Robo-bloc: Multiply labs welcomes Thermo Fisher and Charles River

Thermo Fisher Scientific and Charles River will join Multiply Labs, which aims to develop and validate a robotic manufacturing system that can produce gene modified cell therapies.

Multiply Labs founded the robotic cell therapy manufacturing Consortium in 2021 and had initial participation from Cytiva and the University of California, San Francisco (UCSF). Now, Thermo Fisher and Charles River Laboratories have joined as Consortium members.

According to Multiply Labs, traditional manufacturing processes can require hours of manual manipulation of cells and consumables, including a highly skilled workforce to develop cell therapy products. In turn, this hinders the ability to produce cell therapies at scale, quickly, and affordably.

Image: c/o Multiply Labs

To minimize time, cost and bottlenecks, the Consortium intends to demonstrate that robotic technology can be used effectively in clinical and commercial applications.

“The Consortium’s robotics development activities are coordinated by Multiply Labs, while the cell manufacturing process is overseen by UCSF through a sponsored research agreement,” Betty Woo, vice president and general manager of cell and gene therapy at Thermo Fisher Scientific told BioProcess Insider.

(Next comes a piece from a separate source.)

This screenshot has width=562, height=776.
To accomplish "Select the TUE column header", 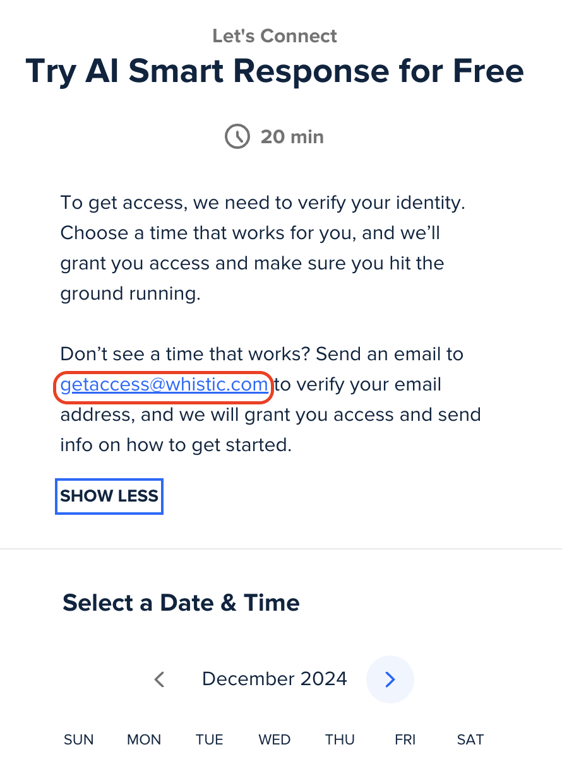I will click(209, 739).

“This unprecedented alliance brings together the global leaders in cell therapy manufacturing technologies, with the common goal of pioneering the deployment of robotic technology and achieving truly industrial scale. Each Consortium member contributes their own world-leading technology for cell therapy manufacturing.”

Thermo Fisher will contribute its incubation technology and Woo said the firm aims “to apply physical and digital automation throughout the manufacturing process.” Meanwhile, Charles River will focus on the automation of quality control testing, using its Celsis rapid microbial detection platform.

“We are building upon our many investments in cell therapy overall and in our core capabilities. Our participation in the Consortium complements existing Thermo Fisher investments in innovation, workforce development, contract development and manufacturing organization (CDMO) capacity, and cell manufacturing facilities,” said Woo.

The financial details of the consortium are not disclosed but it aims to demonstrate the progress it has made at UCSF by the end of 2022.